Reputation: 727
I have been building some python Docker images recently. Best practice is obviously not to run containers as root user and remove sudo privileges from the non-privileged user.
But I have been wondering what's the best way to go about this.
Here is an example Dockerfile
FROM python:3.10
## get UID/GID of host user for remapping to access bindmounts on host
ARG UID
ARG GID
## add a user with same GID and UID as the host user that owns the workspace files on the host (bind mount)
RUN adduser --uid ${UID} --gid ${GID} --no-create-home flaskuser
RUN usermod -aG sudo flaskuser
## install packages as root?
RUN apt update \
&& apt upgrade -y \
&& apt-get install -y --no-install-recommends python3-pip \
#&& [... install some packages ...]
&& apt-get install -y uwsgi-plugin-python3 \
## cleanup
&& apt-get clean \
&& apt-get autoclean \
&& apt-get autoremove --purge -y \
&& rm -rf /var/lib/apt/lists/*
## change to workspace folder and copy requirements.txt
WORKDIR /workspace/web
COPY ./requirements.txt /tmp/requirements.txt
RUN chown flaskuser:users /tmp/requirements.txt
## Install python packages as root?
RUN python3 -m pip install --disable-pip-version-check --no-cache-dir -r /tmp/requirements.txt
RUN chmod -R 777 /usr/local/lib/python3.11/site-packages/*
ENV PYTHONUNBUFFERED 1
ENV PYTHONPATH "${PYTHONPATH}:/workspace/web"

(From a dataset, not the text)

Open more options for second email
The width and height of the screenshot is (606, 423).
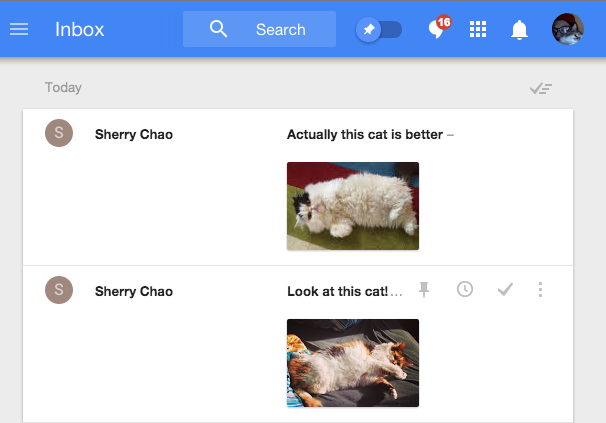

ENV PYTHONPATH "${PYTHONPATH}:/usr/local/lib/python3.10/site-packages"
## change to non-priviliged user to run container
USER flaskuser
CMD ["uwsgi", "uwsgi.ini"]
So my questions are:
Is installing packages with apt-get as root ok or should these be installed with the non-privileged user (with sudo which later should be removed)?
Best location to install these packages, i.e. /usr/local/ (as default when installing as root) or would it be preferable to install in user home?

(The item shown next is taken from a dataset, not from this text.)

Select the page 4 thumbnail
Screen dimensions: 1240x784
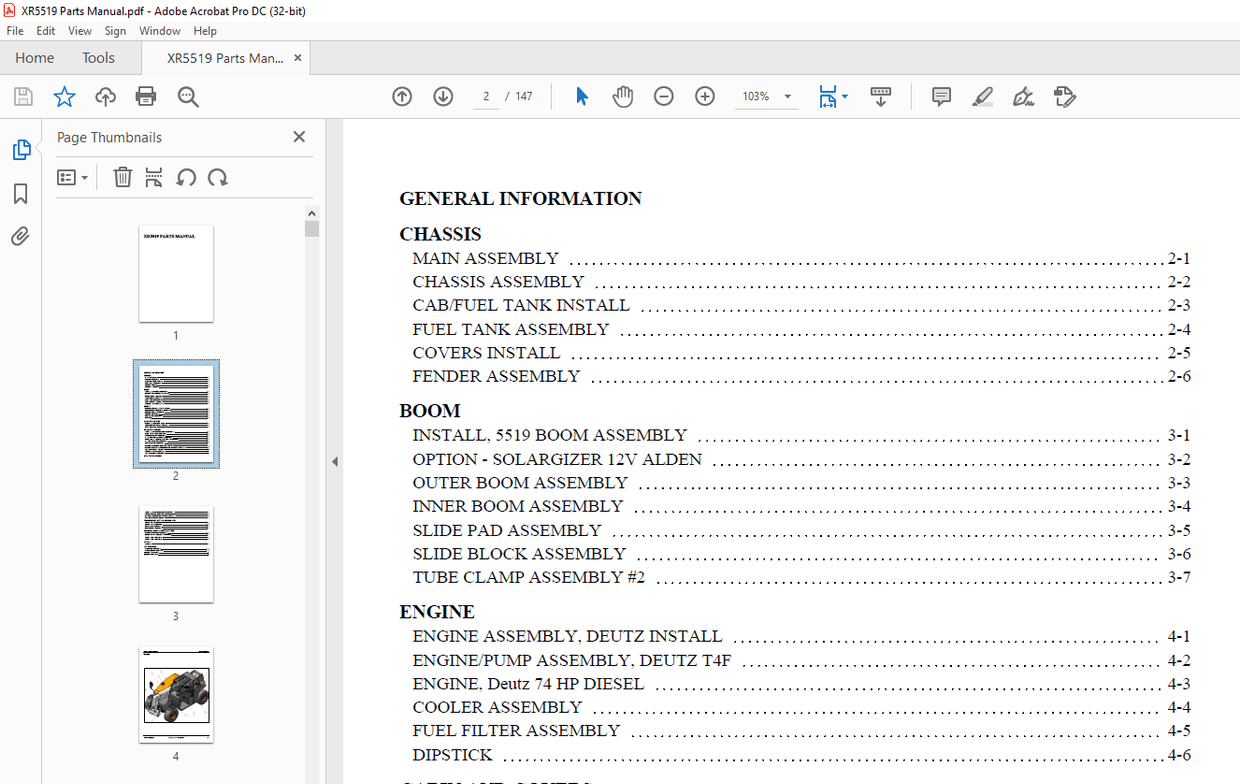[x=176, y=694]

When installing python packages with pip as root, I get the following warning
WARNING: Running pip as the 'root' user can result in broken permissions and conflicting behaviour with the system package manager. It is recommended to use a virtual environment instead: https://pip.pypa.io/warnings/venv
(However I don't need a venv since the docker image is already isolated for a single service, so I guess I can just ignore that warning).
Anything else I am missing or should be aware of?
NB: the bind mounted workspace is only for development, for a production image I would copy the necessary files/artifacts into the image/container.
Thanks
Upvotes: 22
Views: 27840
Reputation: 727
Thanks again for your extensive explanations David.
I had to digest all of that and after some more reading on the topic I finally grasped everything you said (so I hope).
The reason I first added the user with a UID/GID matching the host user was, that when I started, I ran my containers on my NAS, which only allows to SSH with root. So running the container with root while the project folder is owned by another user would result in permission issues when the Container-user was trying to access the bind mounted files. Back then I did not quite understand all of that so I carried a false thought along that the container user must always match the host user id.
So I have changed my Dockerfile to use an arbitrary user like you suggested, removed all the unnecessary chown/chmod and I can run this successfully on my local macbook and on a VPS I am currently testing out.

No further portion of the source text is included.